Work to complete:
The answer is to consist only of an exact retyping of the lines from the one containing "This screenshot has width=1568, height=757." to the end of the entries, without pictures.

Data provided:

=== Section Start ===

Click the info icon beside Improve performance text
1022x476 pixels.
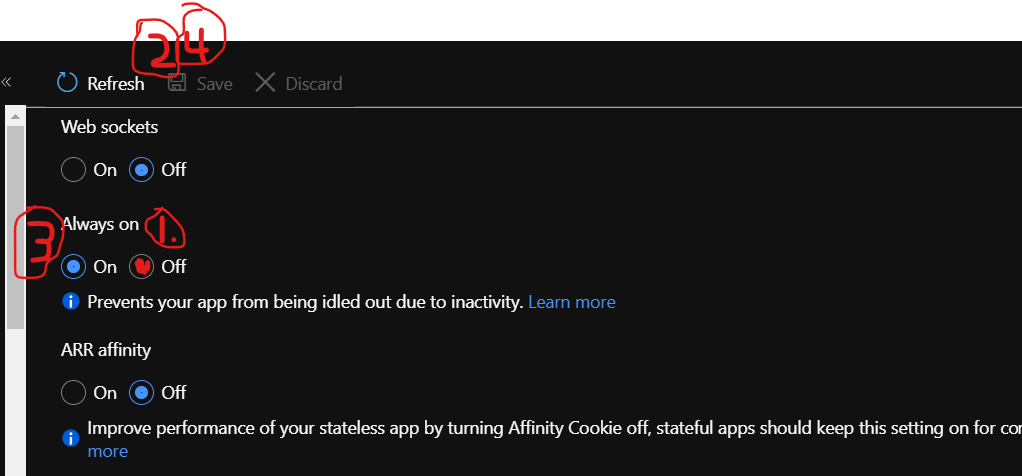(x=70, y=438)
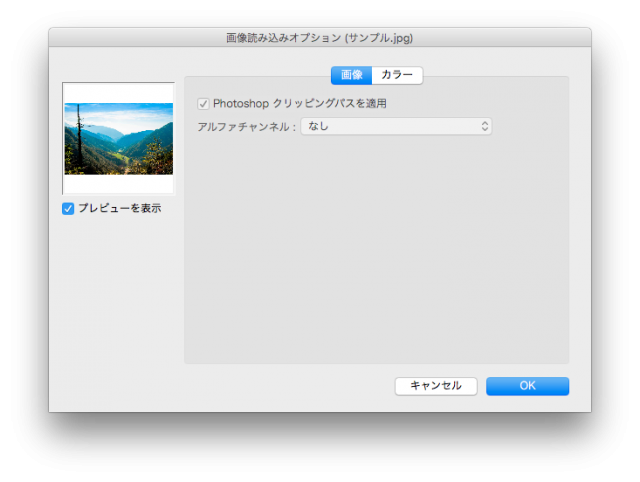Toggle the プレビューを表示 checkbox
Screen dimensions: 640x482
point(68,209)
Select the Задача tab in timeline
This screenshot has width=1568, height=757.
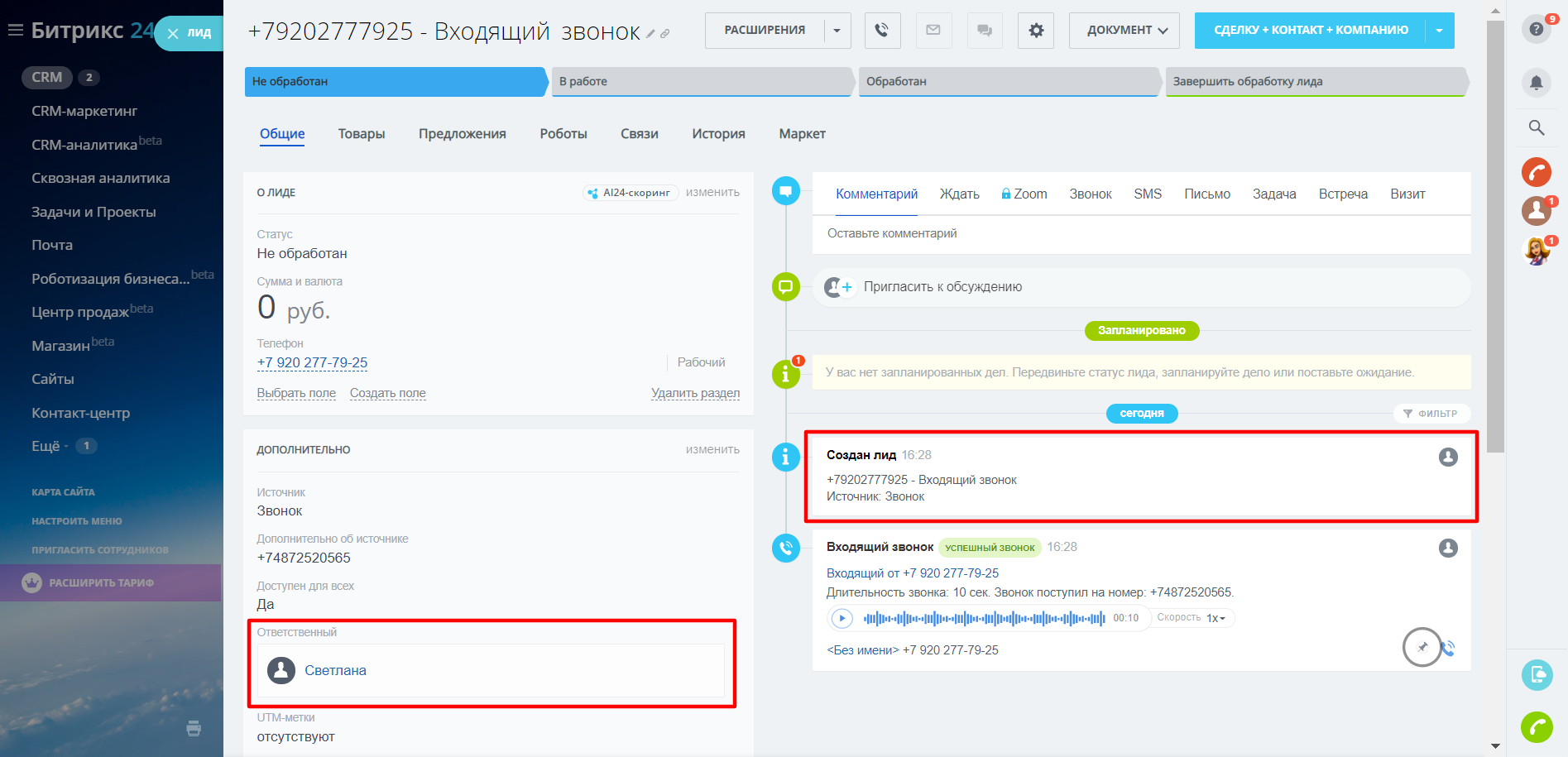1273,194
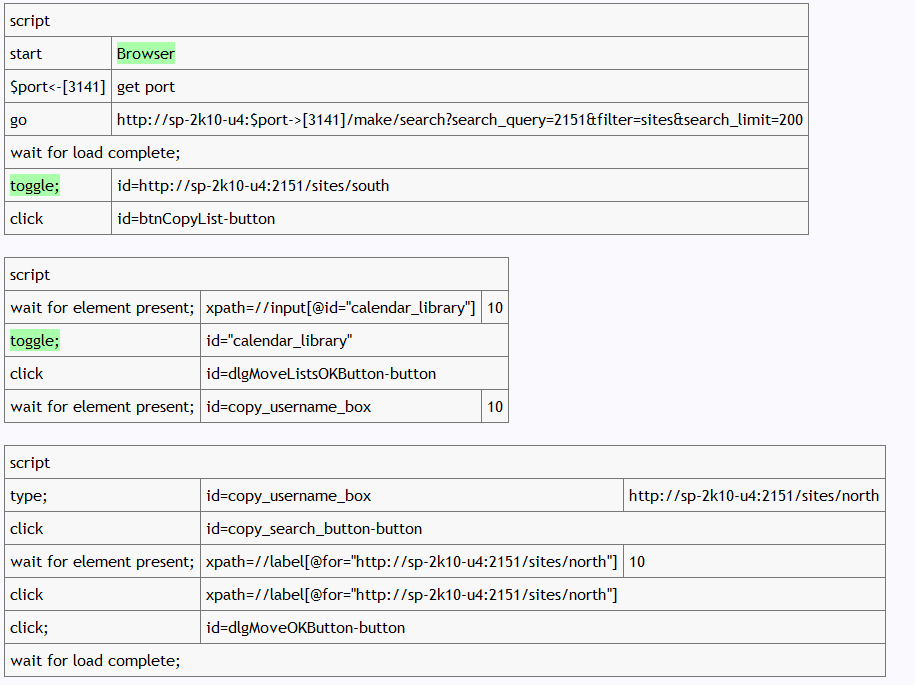This screenshot has width=915, height=685.
Task: Click the xpath input calendar_library cell
Action: pyautogui.click(x=340, y=308)
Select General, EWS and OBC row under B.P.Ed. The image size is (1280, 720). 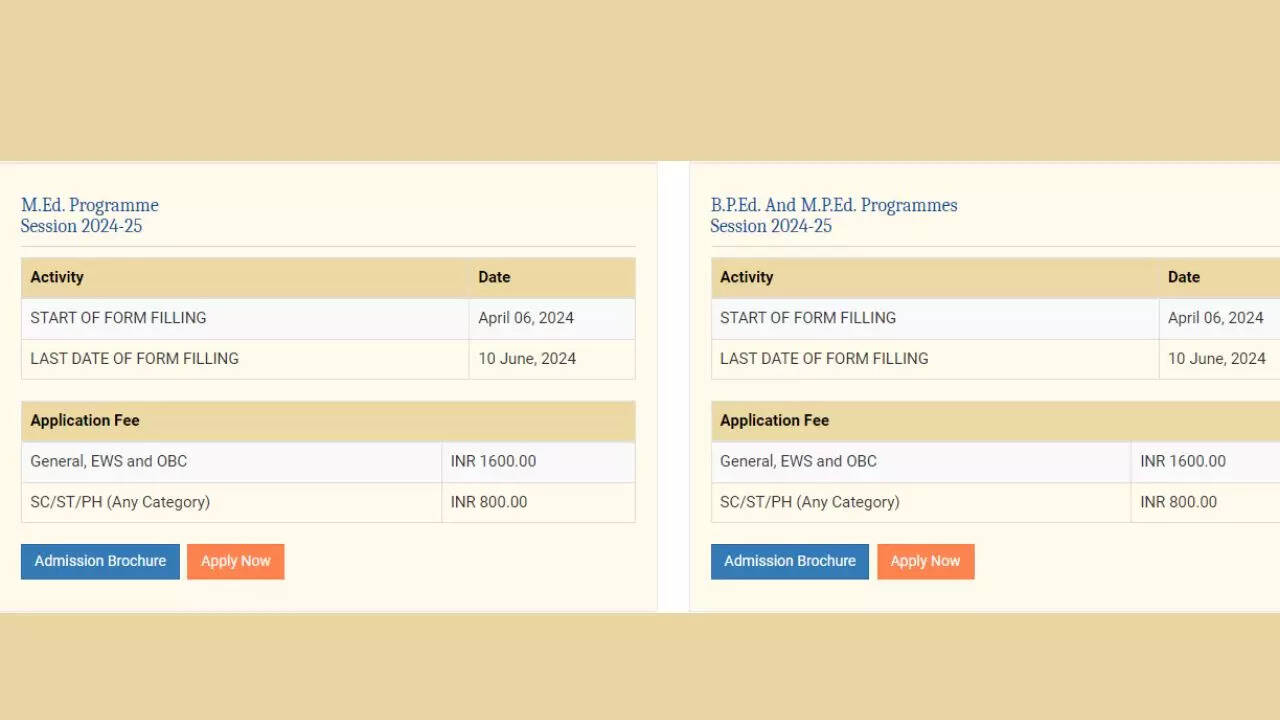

=== Section End ===

Result:
This screenshot has width=1568, height=757.
1273,194
This screenshot has width=915, height=685.
Task: Click the xpath input calendar_library cell
Action: pyautogui.click(x=340, y=308)
Select General, EWS and OBC row under B.P.Ed. The image size is (1280, 720). 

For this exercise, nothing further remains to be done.